● **Short task 1**
In the records, between the line holding "You are a computer-use" and the end of the records, inclusive, change "screenshot" to "capture" and leave everything else as it stands. Give back only those lines, without the pictures.

● **Text excerpt**
____________

One of the well known disadvantages of item-wise aggregations is the risk of a systematic bias against some of the aggregated parties (i.e., recommenders in our case) (Kaya et al. 2020; Serbos et al. 2017; Xiao et al. 2017). For instance, consider the following example with three recommender systems \(R_1, R_2\) and \(R_3\) that propose items as shown in Table 1. For simplicity, assume that all recommenders have the same weight and aggregation function is the (weighted) average of per-item scores. Now, if top-3 objects are recommended to the user, those will be \(o_1\), \(o_3\) and \(o_2\). Specifically, not a single object preferred by \(R_3\) would be displayed to the user.

Let us consider another situation with two recommenders \(R_4\) and \(R_5\). This time, both recommenders have assigned weights \(w_4 = 0.7\) and \(w_5 = 0.3\). Now, although the recommender \(R_5\) should have certain importance (it has nonzero weight), it has absolutely no effect on the final ranking if weighted AVG of item’s scores is used. In fact, the final ranking is exactly opposite to the ranking induced by \(R_5\). Obviously, these examples are over-simplistic, but similar issues may be expected in real-world situations as well. Also, similar adversary examples may be constructed for other item-wise aggregation functions.

The main difference between our approach and those described above is the fact that instead of relying on item-wise aggregations, we propose a list-wise approach to provide the aggregated ranking of items. (The proposed algorithm is denoted as EP-FuzzDA.) EP-FuzzDA aims to maximize the exactly proportional fraction of item’s scores per base recommender and therefore simultaneously optimize for both relevance and proportionality w.r.t. base recommenders.Footnote 5 Considering EP-FuzzDA and the first example, the aggregated ranking of items would be \(o_1, o_4, o_3, o_5, o_2, o_6\). For the second example, the aggregated ranking of items would be \(o_2, o_3, o_4, o_1, o_5, o_6\). Note that in both cases, all considered recommenders have some high-rated items in the list of top-3 recommendations.

Table 1 Example ratings and results of item-wise weighted average aggregations

2.1.1 Aggregations in group recommender systems

There is one sub-area of RS where several approaches focused on aggregation strategies beyond simple item-wise approaches: group recommender systems (Masthoff 2011; Felfernig et al. 2018). The main paradigm of group RS is that instead of focusing on the preferences of an individual, recommendations should be provided according to the preference of several users. Group recommendation strategies usually operate on top of classical recommending algorithms that supplies them with preferences for individual users (usually in the form of user-item relevance estimations). Group recommendation strategies then process individual preferences of group members and output a list of recommended items for the group. To utilize group recommending strategies in our use-case, one can simply substitute group members (and their preferences) for different recommending algorithms providing recommendations for the same user.

____________

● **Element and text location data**

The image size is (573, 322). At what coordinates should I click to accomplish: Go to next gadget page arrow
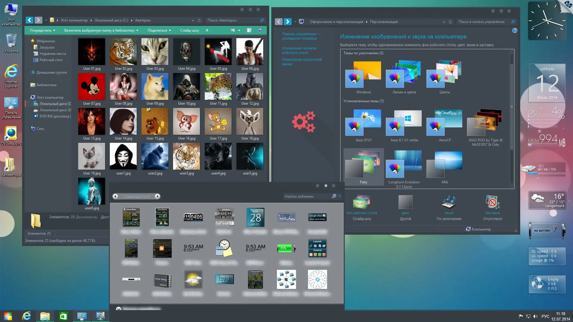pos(158,196)
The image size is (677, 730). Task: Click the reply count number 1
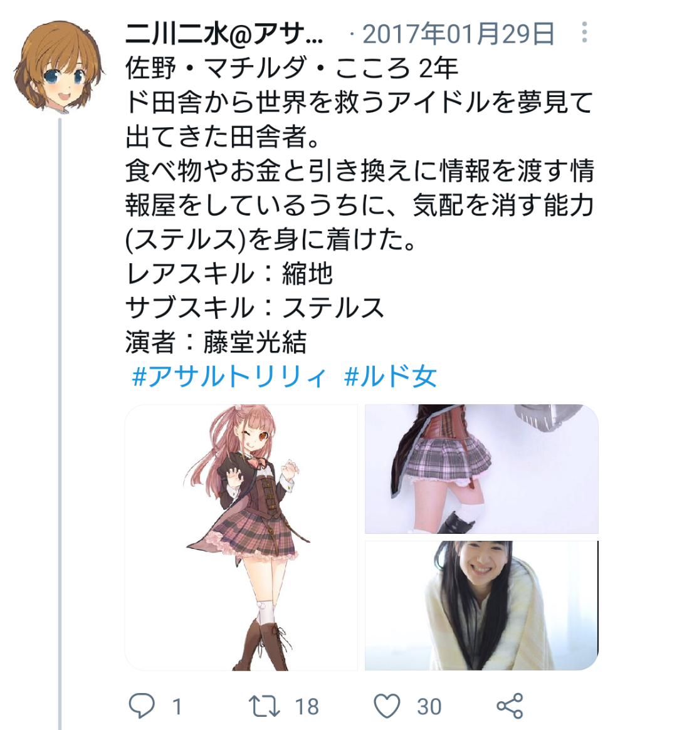[177, 707]
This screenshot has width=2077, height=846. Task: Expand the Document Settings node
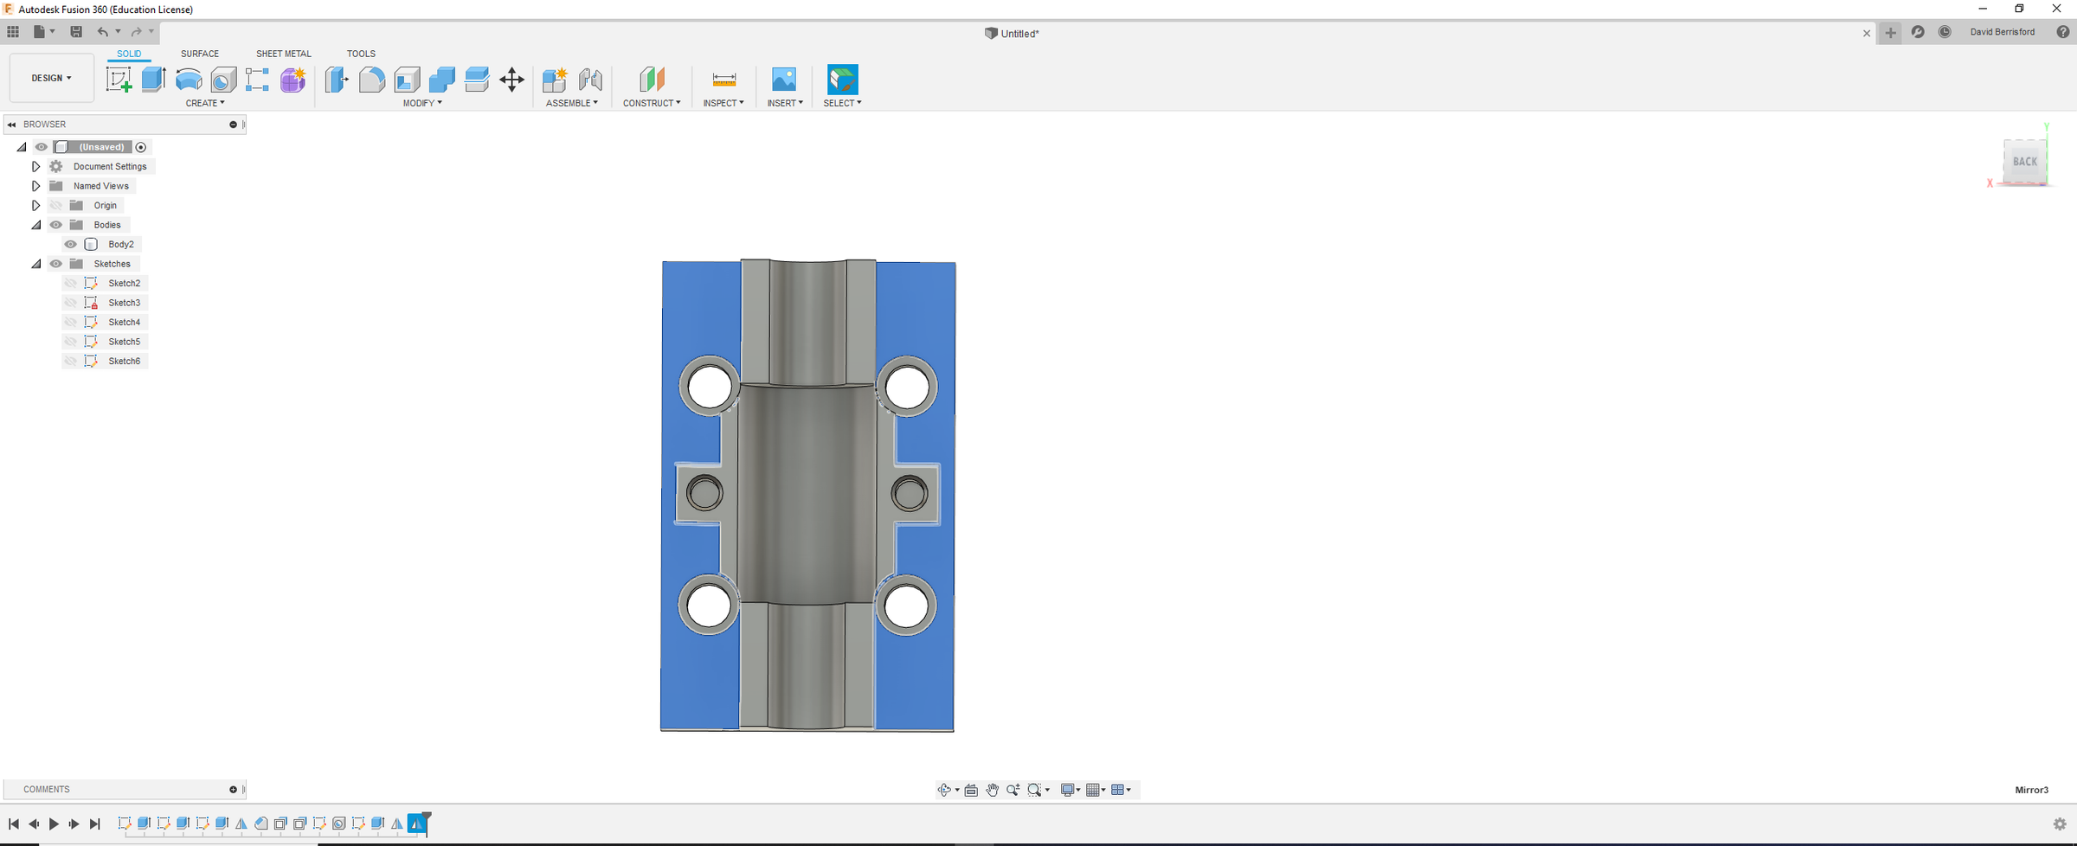coord(35,166)
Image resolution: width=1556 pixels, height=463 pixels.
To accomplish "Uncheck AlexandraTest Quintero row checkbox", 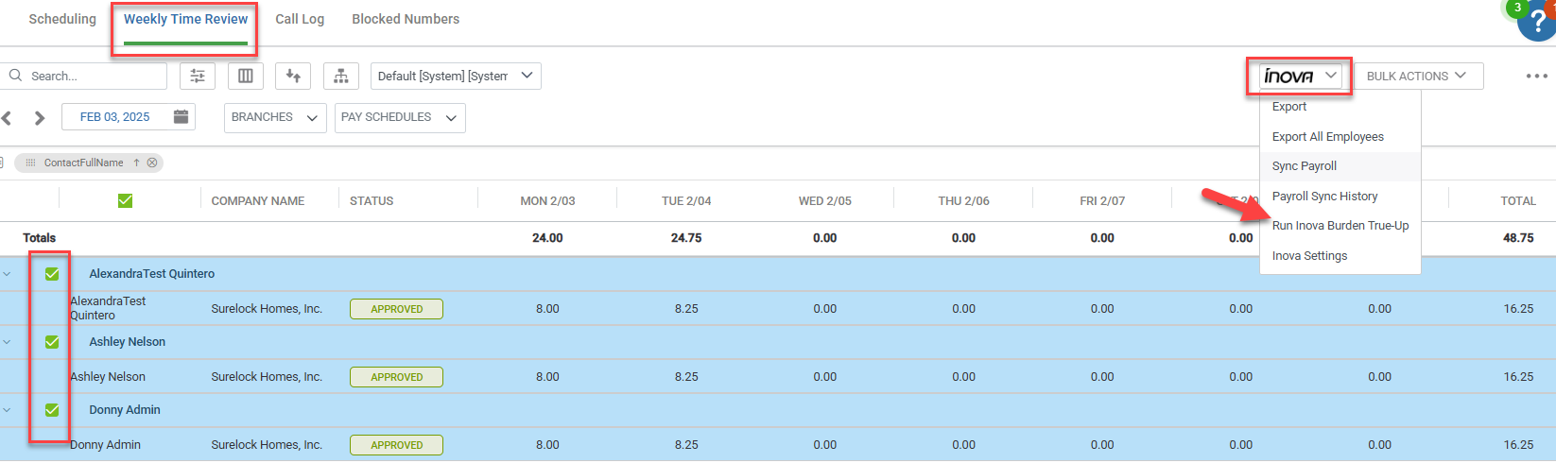I will coord(52,274).
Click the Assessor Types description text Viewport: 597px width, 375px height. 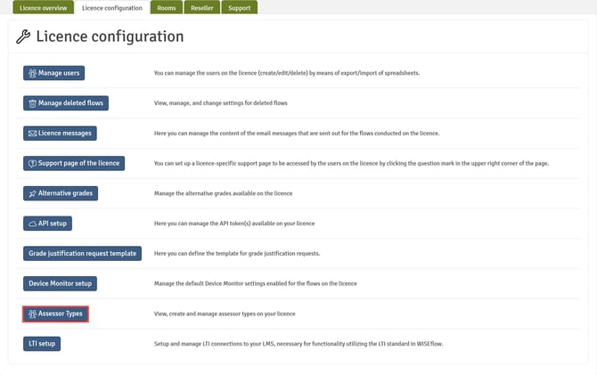(x=224, y=314)
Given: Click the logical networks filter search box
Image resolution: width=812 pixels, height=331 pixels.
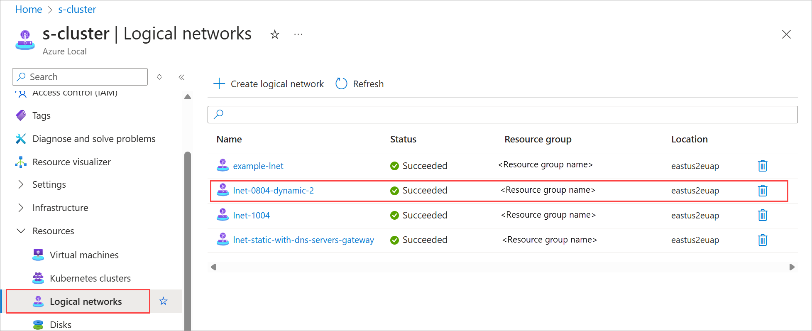Looking at the screenshot, I should 502,115.
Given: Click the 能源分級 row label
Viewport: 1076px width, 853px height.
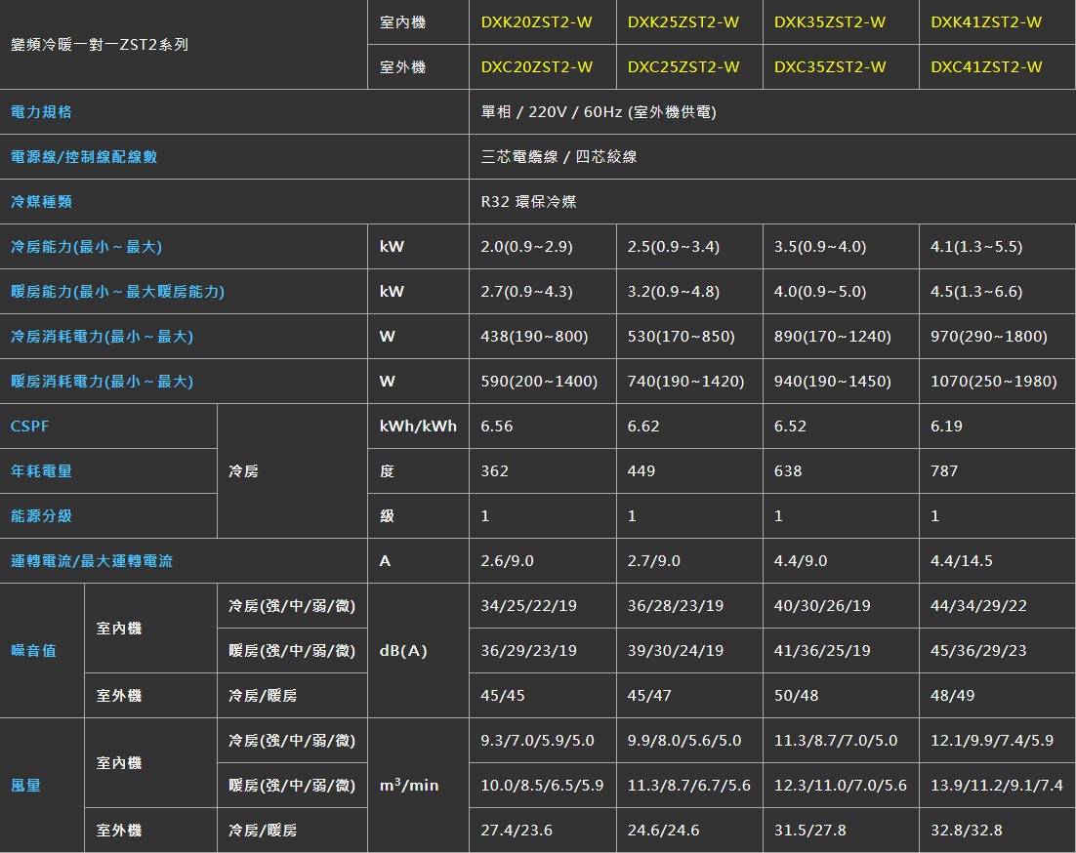Looking at the screenshot, I should pyautogui.click(x=41, y=516).
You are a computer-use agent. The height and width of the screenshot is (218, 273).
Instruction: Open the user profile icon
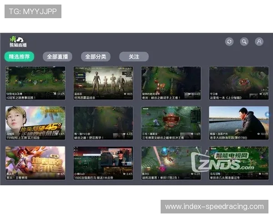(259, 42)
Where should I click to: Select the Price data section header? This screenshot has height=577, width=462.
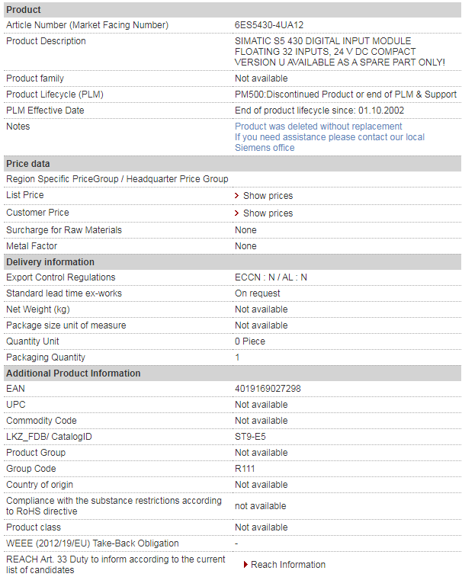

____________

● **Short task 2**
Copy out the passage on recommender aggregation between "Let us consider" and "item-wise aggregation functions.", inclusive.

● **Task output 1**
You are a computer-use agent. The height and width of the capture is (218, 273).
Instruction: Open the user profile icon
(259, 42)
Where should I click to: Select the Price data section header? This capture has height=577, width=462.

● **Task output 2**
Let us consider another situation with two recommenders \(R_4\) and \(R_5\). This time, both recommenders have assigned weights \(w_4 = 0.7\) and \(w_5 = 0.3\). Now, although the recommender \(R_5\) should have certain importance (it has nonzero weight), it has absolutely no effect on the final ranking if weighted AVG of item’s scores is used. In fact, the final ranking is exactly opposite to the ranking induced by \(R_5\). Obviously, these examples are over-simplistic, but similar issues may be expected in real-world situations as well. Also, similar adversary examples may be constructed for other item-wise aggregation functions.